Your goal => Duplicate the lines of the listing below, starting at the line that contains "Uncheck the 2nd" and ending after the line that contains "click(x=659, y=127)". Copy only those lines, with both ends included.
BEGIN Data for this task
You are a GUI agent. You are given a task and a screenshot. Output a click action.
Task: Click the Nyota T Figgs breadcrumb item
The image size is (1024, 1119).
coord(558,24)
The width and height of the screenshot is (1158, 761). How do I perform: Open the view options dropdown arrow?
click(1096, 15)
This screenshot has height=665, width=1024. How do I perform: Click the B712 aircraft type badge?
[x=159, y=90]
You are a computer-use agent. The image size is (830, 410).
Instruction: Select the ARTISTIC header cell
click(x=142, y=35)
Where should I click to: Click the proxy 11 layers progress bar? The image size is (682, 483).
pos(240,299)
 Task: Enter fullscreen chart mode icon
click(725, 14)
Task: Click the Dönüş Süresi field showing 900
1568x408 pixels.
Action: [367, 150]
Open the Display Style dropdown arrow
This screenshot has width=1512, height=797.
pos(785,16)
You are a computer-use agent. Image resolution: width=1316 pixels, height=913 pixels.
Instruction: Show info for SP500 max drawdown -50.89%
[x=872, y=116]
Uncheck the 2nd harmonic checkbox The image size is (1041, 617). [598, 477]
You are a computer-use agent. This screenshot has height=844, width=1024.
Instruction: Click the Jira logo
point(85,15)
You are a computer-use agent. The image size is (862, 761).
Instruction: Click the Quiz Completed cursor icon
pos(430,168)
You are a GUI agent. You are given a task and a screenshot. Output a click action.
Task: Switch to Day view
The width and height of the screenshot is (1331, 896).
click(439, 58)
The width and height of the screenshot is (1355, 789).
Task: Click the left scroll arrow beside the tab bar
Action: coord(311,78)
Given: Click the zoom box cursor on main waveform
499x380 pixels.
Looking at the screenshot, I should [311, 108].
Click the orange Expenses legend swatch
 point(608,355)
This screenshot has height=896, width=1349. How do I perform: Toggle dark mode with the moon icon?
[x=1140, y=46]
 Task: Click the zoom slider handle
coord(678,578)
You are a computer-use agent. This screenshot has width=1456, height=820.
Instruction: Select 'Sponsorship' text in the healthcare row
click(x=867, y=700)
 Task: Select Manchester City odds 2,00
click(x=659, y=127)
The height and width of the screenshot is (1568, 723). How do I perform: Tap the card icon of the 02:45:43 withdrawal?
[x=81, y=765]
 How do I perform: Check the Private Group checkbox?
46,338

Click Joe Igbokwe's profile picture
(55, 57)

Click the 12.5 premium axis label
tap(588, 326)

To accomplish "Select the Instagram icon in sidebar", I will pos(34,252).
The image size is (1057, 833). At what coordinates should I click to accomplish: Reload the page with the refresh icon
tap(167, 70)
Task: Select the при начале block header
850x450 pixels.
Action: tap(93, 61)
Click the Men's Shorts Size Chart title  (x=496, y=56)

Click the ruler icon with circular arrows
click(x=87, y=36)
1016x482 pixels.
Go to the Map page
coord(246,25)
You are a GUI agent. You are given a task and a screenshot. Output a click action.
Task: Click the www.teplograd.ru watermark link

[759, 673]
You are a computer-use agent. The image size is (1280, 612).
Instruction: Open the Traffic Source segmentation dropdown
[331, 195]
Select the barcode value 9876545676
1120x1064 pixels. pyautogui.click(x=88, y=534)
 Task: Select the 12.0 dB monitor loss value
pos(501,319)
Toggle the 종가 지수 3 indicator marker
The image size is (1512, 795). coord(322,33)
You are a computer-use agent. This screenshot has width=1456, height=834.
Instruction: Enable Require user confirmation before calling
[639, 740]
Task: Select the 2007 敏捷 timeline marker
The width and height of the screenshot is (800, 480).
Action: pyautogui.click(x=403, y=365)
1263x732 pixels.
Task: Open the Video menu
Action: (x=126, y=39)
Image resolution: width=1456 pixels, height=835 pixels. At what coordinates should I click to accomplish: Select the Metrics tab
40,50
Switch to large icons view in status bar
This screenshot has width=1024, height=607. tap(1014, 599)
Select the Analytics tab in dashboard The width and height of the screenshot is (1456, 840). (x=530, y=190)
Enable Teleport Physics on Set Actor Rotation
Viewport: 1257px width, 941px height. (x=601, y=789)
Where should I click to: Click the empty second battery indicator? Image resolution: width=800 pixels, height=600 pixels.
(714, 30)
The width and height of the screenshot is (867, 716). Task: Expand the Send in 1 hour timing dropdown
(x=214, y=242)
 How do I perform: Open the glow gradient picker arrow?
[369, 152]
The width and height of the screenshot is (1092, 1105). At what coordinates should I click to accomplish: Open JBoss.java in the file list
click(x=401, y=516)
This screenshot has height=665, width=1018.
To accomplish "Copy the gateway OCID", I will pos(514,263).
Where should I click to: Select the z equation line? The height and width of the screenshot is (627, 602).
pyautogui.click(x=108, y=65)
END Data for this task
Answer =>
Uncheck the 2nd harmonic checkbox The image size is (1041, 617). [598, 477]
You are a computer-use agent. This screenshot has height=844, width=1024.
Instruction: Click the Jira logo
point(85,15)
You are a computer-use agent. The image size is (862, 761).
Instruction: Click the Quiz Completed cursor icon
pos(430,168)
You are a GUI agent. You are given a task and a screenshot. Output a click action.
Task: Switch to Day view
The width and height of the screenshot is (1331, 896).
click(439, 58)
The width and height of the screenshot is (1355, 789).
Task: Click the left scroll arrow beside the tab bar
Action: coord(311,78)
Given: Click the zoom box cursor on main waveform
499x380 pixels.
Looking at the screenshot, I should [311, 108].
Click the orange Expenses legend swatch
 point(608,355)
This screenshot has height=896, width=1349. How do I perform: Toggle dark mode with the moon icon?
[x=1140, y=46]
 Task: Click the zoom slider handle
coord(678,578)
You are a computer-use agent. This screenshot has width=1456, height=820.
Instruction: Select 'Sponsorship' text in the healthcare row
click(x=867, y=700)
 Task: Select Manchester City odds 2,00
click(x=659, y=127)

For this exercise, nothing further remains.